Collect every line in the entries below that contains the word "icon", and copy each of those lines in full.

Start of THE INPUT

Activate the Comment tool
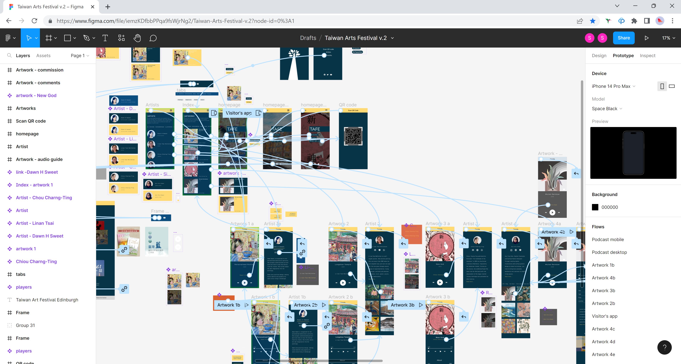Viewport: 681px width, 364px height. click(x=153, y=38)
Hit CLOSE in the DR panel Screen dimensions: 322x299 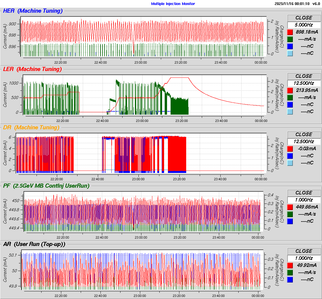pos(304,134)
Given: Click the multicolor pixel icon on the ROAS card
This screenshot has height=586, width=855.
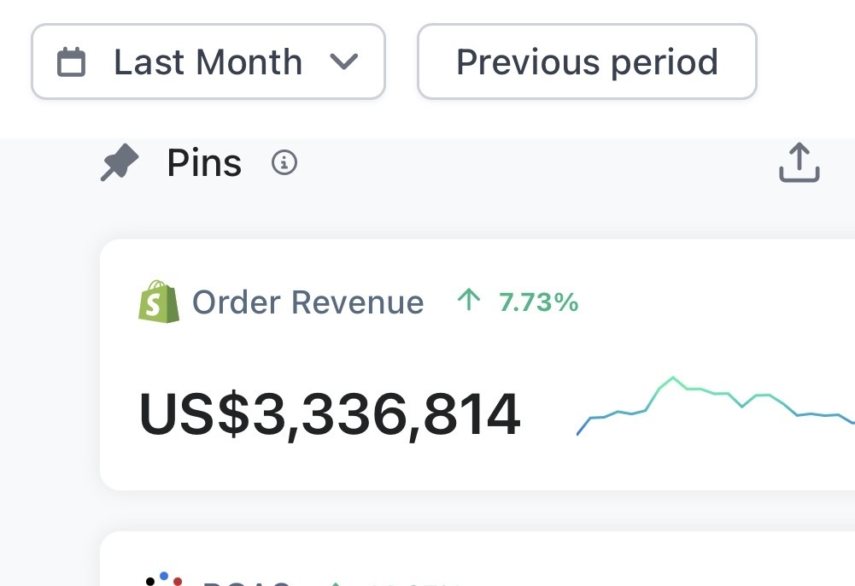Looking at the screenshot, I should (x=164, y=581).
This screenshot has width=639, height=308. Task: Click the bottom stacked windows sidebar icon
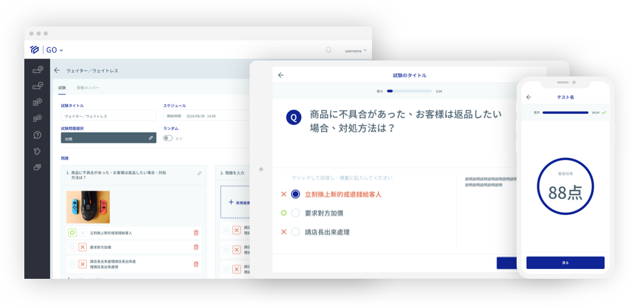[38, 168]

End of THE INPUT

* TASK RESPONSE *
Given: Click the multicolor pixel icon on the ROAS card
This screenshot has width=639, height=308. Task: Click the bottom stacked windows sidebar icon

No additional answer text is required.